==== MATERIAL SUPPLIED

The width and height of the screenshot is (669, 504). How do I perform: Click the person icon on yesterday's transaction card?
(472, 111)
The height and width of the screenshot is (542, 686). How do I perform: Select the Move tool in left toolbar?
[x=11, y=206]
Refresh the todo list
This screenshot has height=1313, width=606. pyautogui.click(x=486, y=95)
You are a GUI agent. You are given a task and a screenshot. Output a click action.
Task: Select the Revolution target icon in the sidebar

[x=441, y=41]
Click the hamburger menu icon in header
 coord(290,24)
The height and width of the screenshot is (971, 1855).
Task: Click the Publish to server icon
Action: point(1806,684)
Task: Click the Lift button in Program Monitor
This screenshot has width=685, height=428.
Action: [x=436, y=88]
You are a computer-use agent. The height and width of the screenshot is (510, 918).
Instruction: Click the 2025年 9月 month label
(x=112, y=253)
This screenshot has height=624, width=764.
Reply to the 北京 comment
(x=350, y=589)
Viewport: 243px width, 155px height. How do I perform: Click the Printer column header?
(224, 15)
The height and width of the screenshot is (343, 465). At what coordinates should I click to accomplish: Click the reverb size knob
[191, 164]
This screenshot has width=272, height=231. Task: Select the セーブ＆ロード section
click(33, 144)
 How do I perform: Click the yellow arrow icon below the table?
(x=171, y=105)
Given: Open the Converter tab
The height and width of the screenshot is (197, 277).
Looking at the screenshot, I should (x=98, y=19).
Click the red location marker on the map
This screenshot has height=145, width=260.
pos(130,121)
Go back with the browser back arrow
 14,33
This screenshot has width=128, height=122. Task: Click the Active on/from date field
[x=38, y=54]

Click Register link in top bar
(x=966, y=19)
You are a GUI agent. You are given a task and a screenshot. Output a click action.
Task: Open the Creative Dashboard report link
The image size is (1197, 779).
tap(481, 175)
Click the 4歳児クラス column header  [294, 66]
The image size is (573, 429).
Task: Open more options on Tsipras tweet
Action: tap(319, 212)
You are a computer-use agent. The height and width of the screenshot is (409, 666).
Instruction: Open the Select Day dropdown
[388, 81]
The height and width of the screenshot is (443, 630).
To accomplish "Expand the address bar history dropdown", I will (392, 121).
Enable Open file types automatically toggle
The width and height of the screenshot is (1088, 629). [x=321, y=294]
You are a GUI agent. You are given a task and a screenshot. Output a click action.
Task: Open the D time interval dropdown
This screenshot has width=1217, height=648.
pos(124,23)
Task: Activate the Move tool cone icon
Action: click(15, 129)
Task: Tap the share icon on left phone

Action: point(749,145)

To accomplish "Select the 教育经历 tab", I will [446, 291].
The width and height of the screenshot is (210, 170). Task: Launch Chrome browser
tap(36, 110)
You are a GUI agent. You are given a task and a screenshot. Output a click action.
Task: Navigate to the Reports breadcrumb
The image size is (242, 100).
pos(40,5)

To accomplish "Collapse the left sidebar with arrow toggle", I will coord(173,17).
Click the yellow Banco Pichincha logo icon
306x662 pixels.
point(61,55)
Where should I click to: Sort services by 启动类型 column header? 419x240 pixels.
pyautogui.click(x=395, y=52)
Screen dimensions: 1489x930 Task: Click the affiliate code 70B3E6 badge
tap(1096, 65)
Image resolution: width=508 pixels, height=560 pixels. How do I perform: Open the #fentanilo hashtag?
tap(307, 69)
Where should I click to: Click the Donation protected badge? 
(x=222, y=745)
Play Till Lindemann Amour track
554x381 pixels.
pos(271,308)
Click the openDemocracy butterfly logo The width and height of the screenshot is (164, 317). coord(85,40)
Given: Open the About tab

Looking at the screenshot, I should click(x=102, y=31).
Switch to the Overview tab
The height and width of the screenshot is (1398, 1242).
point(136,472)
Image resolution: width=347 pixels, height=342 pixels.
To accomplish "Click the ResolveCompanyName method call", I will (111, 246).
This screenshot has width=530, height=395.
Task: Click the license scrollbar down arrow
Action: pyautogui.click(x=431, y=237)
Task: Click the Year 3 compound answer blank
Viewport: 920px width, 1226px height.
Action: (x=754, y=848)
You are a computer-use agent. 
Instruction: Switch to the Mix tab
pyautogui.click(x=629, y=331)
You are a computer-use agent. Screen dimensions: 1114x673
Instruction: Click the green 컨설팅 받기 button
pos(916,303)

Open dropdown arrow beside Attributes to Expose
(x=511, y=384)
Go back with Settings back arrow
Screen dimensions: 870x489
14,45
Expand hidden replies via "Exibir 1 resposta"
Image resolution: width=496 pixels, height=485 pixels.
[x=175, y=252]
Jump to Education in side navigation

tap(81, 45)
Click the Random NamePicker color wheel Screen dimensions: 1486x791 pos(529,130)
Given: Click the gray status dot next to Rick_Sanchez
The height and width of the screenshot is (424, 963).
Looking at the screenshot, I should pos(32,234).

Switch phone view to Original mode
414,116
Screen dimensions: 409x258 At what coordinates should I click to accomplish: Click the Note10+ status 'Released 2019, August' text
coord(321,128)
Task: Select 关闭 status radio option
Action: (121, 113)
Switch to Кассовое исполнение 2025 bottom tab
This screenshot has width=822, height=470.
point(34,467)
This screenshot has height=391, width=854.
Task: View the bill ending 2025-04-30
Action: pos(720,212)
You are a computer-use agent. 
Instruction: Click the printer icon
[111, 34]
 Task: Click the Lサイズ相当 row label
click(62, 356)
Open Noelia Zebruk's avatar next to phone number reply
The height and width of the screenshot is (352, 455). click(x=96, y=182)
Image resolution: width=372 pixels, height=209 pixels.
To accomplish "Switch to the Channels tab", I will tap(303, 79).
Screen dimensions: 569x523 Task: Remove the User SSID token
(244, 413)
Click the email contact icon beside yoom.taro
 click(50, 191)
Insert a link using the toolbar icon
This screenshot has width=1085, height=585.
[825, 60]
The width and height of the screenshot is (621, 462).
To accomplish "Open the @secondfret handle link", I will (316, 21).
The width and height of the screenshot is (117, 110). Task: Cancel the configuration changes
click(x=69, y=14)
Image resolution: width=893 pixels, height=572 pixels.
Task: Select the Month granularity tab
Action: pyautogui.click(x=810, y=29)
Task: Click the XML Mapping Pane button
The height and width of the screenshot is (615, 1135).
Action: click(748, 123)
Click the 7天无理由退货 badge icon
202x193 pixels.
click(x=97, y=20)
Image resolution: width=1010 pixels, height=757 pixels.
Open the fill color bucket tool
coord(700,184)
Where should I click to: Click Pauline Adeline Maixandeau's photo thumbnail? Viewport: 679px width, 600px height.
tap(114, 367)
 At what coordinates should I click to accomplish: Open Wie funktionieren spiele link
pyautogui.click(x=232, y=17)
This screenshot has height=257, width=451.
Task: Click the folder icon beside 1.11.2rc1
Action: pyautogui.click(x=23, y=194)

========

§ YOUR GOAL:
The records shown above should be given again word for word.

§ SOLUTION TO THIS TASK:
The width and height of the screenshot is (669, 504). How do I perform: Click the person icon on yesterday's transaction card?
(472, 111)
The height and width of the screenshot is (542, 686). How do I perform: Select the Move tool in left toolbar?
[x=11, y=206]
Refresh the todo list
This screenshot has height=1313, width=606. pyautogui.click(x=486, y=95)
You are a GUI agent. You are given a task and a screenshot. Output a click action.
Task: Select the Revolution target icon in the sidebar

[x=441, y=41]
Click the hamburger menu icon in header
 coord(290,24)
The height and width of the screenshot is (971, 1855).
Task: Click the Publish to server icon
Action: point(1806,684)
Task: Click the Lift button in Program Monitor
This screenshot has width=685, height=428.
Action: [x=436, y=88]
You are a computer-use agent. The height and width of the screenshot is (510, 918).
Instruction: Click the 2025年 9月 month label
(x=112, y=253)
This screenshot has height=624, width=764.
Reply to the 北京 comment
(x=350, y=589)
Viewport: 243px width, 155px height. How do I perform: Click the Printer column header?
(224, 15)
The height and width of the screenshot is (343, 465). At what coordinates should I click to accomplish: Click the reverb size knob
[191, 164]
This screenshot has width=272, height=231. Task: Select the セーブ＆ロード section
click(33, 144)
 How do I perform: Click the yellow arrow icon below the table?
(x=171, y=105)
Given: Open the Converter tab
The height and width of the screenshot is (197, 277).
Looking at the screenshot, I should (x=98, y=19).
Click the red location marker on the map
This screenshot has height=145, width=260.
pos(130,121)
Go back with the browser back arrow
 14,33
This screenshot has width=128, height=122. Task: Click the Active on/from date field
[x=38, y=54]

Click Register link in top bar
(x=966, y=19)
You are a GUI agent. You are given a task and a screenshot. Output a click action.
Task: Open the Creative Dashboard report link
The image size is (1197, 779).
tap(481, 175)
Click the 4歳児クラス column header  [294, 66]
The image size is (573, 429).
Task: Open more options on Tsipras tweet
Action: tap(319, 212)
You are a computer-use agent. The height and width of the screenshot is (409, 666).
Instruction: Open the Select Day dropdown
[388, 81]
The height and width of the screenshot is (443, 630).
To accomplish "Expand the address bar history dropdown", I will (392, 121).
Enable Open file types automatically toggle
The width and height of the screenshot is (1088, 629). [x=321, y=294]
You are a GUI agent. You are given a task and a screenshot. Output a click action.
Task: Open the D time interval dropdown
This screenshot has width=1217, height=648.
pos(124,23)
Task: Activate the Move tool cone icon
Action: click(15, 129)
Task: Tap the share icon on left phone

Action: point(749,145)

To accomplish "Select the 教育经历 tab", I will [446, 291].
The width and height of the screenshot is (210, 170). Task: Launch Chrome browser
tap(36, 110)
You are a GUI agent. You are given a task and a screenshot. Output a click action.
Task: Navigate to the Reports breadcrumb
The image size is (242, 100).
pos(40,5)

To accomplish "Collapse the left sidebar with arrow toggle", I will coord(173,17).
Click the yellow Banco Pichincha logo icon
306x662 pixels.
point(61,55)
Where should I click to: Sort services by 启动类型 column header? 419x240 pixels.
pyautogui.click(x=395, y=52)
Screen dimensions: 1489x930 Task: Click the affiliate code 70B3E6 badge
tap(1096, 65)
Image resolution: width=508 pixels, height=560 pixels. How do I perform: Open the #fentanilo hashtag?
tap(307, 69)
Where should I click to: Click the Donation protected badge? 
(x=222, y=745)
Play Till Lindemann Amour track
554x381 pixels.
pos(271,308)
Click the openDemocracy butterfly logo The width and height of the screenshot is (164, 317). coord(85,40)
Given: Open the About tab

Looking at the screenshot, I should click(x=102, y=31).
Switch to the Overview tab
The height and width of the screenshot is (1398, 1242).
point(136,472)
Image resolution: width=347 pixels, height=342 pixels.
To accomplish "Click the ResolveCompanyName method call", I will (111, 246).
This screenshot has width=530, height=395.
Task: Click the license scrollbar down arrow
Action: pyautogui.click(x=431, y=237)
Task: Click the Year 3 compound answer blank
Viewport: 920px width, 1226px height.
Action: (x=754, y=848)
You are a computer-use agent. 
Instruction: Switch to the Mix tab
pyautogui.click(x=629, y=331)
You are a computer-use agent. Screen dimensions: 1114x673
Instruction: Click the green 컨설팅 받기 button
pos(916,303)

Open dropdown arrow beside Attributes to Expose
(x=511, y=384)
Go back with Settings back arrow
Screen dimensions: 870x489
14,45
Expand hidden replies via "Exibir 1 resposta"
Image resolution: width=496 pixels, height=485 pixels.
[x=175, y=252]
Jump to Education in side navigation

tap(81, 45)
Click the Random NamePicker color wheel Screen dimensions: 1486x791 pos(529,130)
Given: Click the gray status dot next to Rick_Sanchez
The height and width of the screenshot is (424, 963).
Looking at the screenshot, I should pos(32,234).

Switch phone view to Original mode
414,116
Screen dimensions: 409x258 At what coordinates should I click to accomplish: Click the Note10+ status 'Released 2019, August' text
coord(321,128)
Task: Select 关闭 status radio option
Action: (121, 113)
Switch to Кассовое исполнение 2025 bottom tab
This screenshot has width=822, height=470.
point(34,467)
This screenshot has height=391, width=854.
Task: View the bill ending 2025-04-30
Action: pos(720,212)
You are a computer-use agent. 
Instruction: Click the printer icon
[111, 34]
 Task: Click the Lサイズ相当 row label
click(62, 356)
Open Noelia Zebruk's avatar next to phone number reply
The height and width of the screenshot is (352, 455). click(x=96, y=182)
Image resolution: width=372 pixels, height=209 pixels.
To accomplish "Switch to the Channels tab", I will tap(303, 79).
Screen dimensions: 569x523 Task: Remove the User SSID token
(244, 413)
Click the email contact icon beside yoom.taro
 click(50, 191)
Insert a link using the toolbar icon
This screenshot has width=1085, height=585.
[825, 60]
The width and height of the screenshot is (621, 462).
To accomplish "Open the @secondfret handle link", I will (316, 21).
The width and height of the screenshot is (117, 110). Task: Cancel the configuration changes
click(x=69, y=14)
Image resolution: width=893 pixels, height=572 pixels.
Task: Select the Month granularity tab
Action: pyautogui.click(x=810, y=29)
Task: Click the XML Mapping Pane button
The height and width of the screenshot is (615, 1135).
Action: click(748, 123)
Click the 7天无理由退货 badge icon
202x193 pixels.
click(x=97, y=20)
Image resolution: width=1010 pixels, height=757 pixels.
Open the fill color bucket tool
coord(700,184)
Where should I click to: Click Pauline Adeline Maixandeau's photo thumbnail? Viewport: 679px width, 600px height.
tap(114, 367)
 At what coordinates should I click to accomplish: Open Wie funktionieren spiele link
pyautogui.click(x=232, y=17)
This screenshot has height=257, width=451.
Task: Click the folder icon beside 1.11.2rc1
Action: pyautogui.click(x=23, y=194)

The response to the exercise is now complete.